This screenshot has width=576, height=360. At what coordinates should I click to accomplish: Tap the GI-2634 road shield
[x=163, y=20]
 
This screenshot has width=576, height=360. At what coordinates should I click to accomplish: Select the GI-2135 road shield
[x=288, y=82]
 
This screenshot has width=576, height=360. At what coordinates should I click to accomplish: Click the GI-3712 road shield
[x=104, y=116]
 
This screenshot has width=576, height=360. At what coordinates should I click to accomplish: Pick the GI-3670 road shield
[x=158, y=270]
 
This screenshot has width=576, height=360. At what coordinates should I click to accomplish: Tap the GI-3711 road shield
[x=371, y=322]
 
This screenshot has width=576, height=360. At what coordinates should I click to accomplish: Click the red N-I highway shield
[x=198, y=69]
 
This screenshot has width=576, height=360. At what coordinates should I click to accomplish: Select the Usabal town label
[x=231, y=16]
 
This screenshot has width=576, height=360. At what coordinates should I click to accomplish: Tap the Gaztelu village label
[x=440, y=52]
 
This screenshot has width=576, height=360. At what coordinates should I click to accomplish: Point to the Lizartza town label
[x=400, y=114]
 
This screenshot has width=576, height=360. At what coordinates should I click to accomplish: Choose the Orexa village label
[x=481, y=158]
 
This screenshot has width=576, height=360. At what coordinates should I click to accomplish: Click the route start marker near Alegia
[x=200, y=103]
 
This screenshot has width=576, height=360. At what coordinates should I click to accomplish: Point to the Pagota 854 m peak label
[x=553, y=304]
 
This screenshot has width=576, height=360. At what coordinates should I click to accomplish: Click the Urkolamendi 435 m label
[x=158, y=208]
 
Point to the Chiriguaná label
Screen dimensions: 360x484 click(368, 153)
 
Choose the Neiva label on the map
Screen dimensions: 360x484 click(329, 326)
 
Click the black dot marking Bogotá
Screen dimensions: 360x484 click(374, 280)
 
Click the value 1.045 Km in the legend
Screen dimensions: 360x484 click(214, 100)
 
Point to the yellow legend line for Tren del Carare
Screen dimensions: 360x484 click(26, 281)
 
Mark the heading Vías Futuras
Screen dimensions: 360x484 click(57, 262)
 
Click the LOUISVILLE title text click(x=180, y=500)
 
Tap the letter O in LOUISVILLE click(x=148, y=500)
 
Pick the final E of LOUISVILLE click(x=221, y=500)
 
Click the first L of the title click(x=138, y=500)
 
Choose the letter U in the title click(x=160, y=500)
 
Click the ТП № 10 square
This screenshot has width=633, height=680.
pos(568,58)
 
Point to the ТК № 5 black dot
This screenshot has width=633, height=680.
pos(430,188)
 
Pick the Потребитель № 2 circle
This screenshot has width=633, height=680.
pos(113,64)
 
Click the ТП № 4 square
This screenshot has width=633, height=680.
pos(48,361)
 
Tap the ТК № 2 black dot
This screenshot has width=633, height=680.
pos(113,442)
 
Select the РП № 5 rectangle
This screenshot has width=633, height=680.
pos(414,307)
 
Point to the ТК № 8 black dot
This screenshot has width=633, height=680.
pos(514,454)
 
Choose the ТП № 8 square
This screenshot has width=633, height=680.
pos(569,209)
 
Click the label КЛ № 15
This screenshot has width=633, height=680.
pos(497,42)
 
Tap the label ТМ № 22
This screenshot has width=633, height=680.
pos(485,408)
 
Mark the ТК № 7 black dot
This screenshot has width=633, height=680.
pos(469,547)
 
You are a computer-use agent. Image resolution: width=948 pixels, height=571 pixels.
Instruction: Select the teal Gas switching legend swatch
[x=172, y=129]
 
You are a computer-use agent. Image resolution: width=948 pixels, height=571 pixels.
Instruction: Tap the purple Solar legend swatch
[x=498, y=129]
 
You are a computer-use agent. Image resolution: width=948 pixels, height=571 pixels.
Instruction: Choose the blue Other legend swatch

# # # # # # #

- WRITTEN PROBLEM -
Rewrite all of the records above, replacing every occurrence of "road shield" with "road sign" and leaving everything else unchanged.

- WRITTEN SOLUTION -
This screenshot has width=576, height=360. At what coordinates should I click to accomplish: Tap the GI-2634 road sign
[x=163, y=20]
 
This screenshot has width=576, height=360. At what coordinates should I click to accomplish: Select the GI-2135 road sign
[x=288, y=82]
 
This screenshot has width=576, height=360. At what coordinates should I click to accomplish: Click the GI-3712 road sign
[x=104, y=116]
 
This screenshot has width=576, height=360. At what coordinates should I click to accomplish: Pick the GI-3670 road sign
[x=158, y=270]
 
This screenshot has width=576, height=360. At what coordinates should I click to accomplish: Tap the GI-3711 road sign
[x=371, y=322]
 
This screenshot has width=576, height=360. At what coordinates should I click to accomplish: Click the red N-I highway shield
[x=198, y=69]
 
This screenshot has width=576, height=360. At what coordinates should I click to accomplish: Select the Usabal town label
[x=231, y=16]
 
This screenshot has width=576, height=360. At what coordinates should I click to accomplish: Tap the Gaztelu village label
[x=440, y=52]
 
This screenshot has width=576, height=360. At what coordinates should I click to accomplish: Point to the Lizartza town label
[x=400, y=114]
 
This screenshot has width=576, height=360. At what coordinates should I click to accomplish: Choose the Orexa village label
[x=481, y=158]
 
This screenshot has width=576, height=360. At what coordinates should I click to accomplish: Click the route start marker near Alegia
[x=200, y=103]
 
This screenshot has width=576, height=360. At what coordinates should I click to accomplish: Point to the Pagota 854 m peak label
[x=553, y=304]
 
This screenshot has width=576, height=360. At what coordinates should I click to accomplish: Click the Urkolamendi 435 m label
[x=158, y=208]
 
Point to the Chiriguaná label
Screen dimensions: 360x484 click(368, 153)
 
Choose the Neiva label on the map
Screen dimensions: 360x484 click(329, 326)
 
Click the black dot marking Bogotá
Screen dimensions: 360x484 click(374, 280)
 
Click the value 1.045 Km in the legend
Screen dimensions: 360x484 click(214, 100)
 
Point to the yellow legend line for Tren del Carare
Screen dimensions: 360x484 click(26, 281)
 
Mark the heading Vías Futuras
Screen dimensions: 360x484 click(57, 262)
 
Click the LOUISVILLE title text click(x=180, y=500)
 
Tap the letter O in LOUISVILLE click(x=148, y=500)
 
Pick the final E of LOUISVILLE click(x=221, y=500)
 
Click the first L of the title click(x=138, y=500)
 
Choose the letter U in the title click(x=160, y=500)
 
Click the ТП № 10 square
This screenshot has width=633, height=680.
pos(568,58)
 
Point to the ТК № 5 black dot
This screenshot has width=633, height=680.
pos(430,188)
 
Pick the Потребитель № 2 circle
This screenshot has width=633, height=680.
pos(113,64)
 
Click the ТП № 4 square
This screenshot has width=633, height=680.
pos(48,361)
 
Tap the ТК № 2 black dot
This screenshot has width=633, height=680.
pos(113,442)
 
Select the РП № 5 rectangle
This screenshot has width=633, height=680.
pos(414,307)
 
Point to the ТК № 8 black dot
This screenshot has width=633, height=680.
pos(514,454)
 
Choose the ТП № 8 square
This screenshot has width=633, height=680.
pos(569,209)
 
Click the label КЛ № 15
This screenshot has width=633, height=680.
pos(497,42)
 
Tap the label ТМ № 22
This screenshot has width=633, height=680.
pos(485,408)
 
Mark the ТК № 7 black dot
This screenshot has width=633, height=680.
pos(469,547)
 
You are a computer-use agent. Image resolution: width=948 pixels, height=571 pixels.
Instruction: Select the teal Gas switching legend swatch
[x=172, y=129]
 
You are a computer-use agent. Image resolution: width=948 pixels, height=571 pixels.
Instruction: Tap the purple Solar legend swatch
[x=498, y=129]
 
You are a computer-use agent. Image resolution: width=948 pixels, height=571 pixels.
Instruction: Choose the blue Other legend swatch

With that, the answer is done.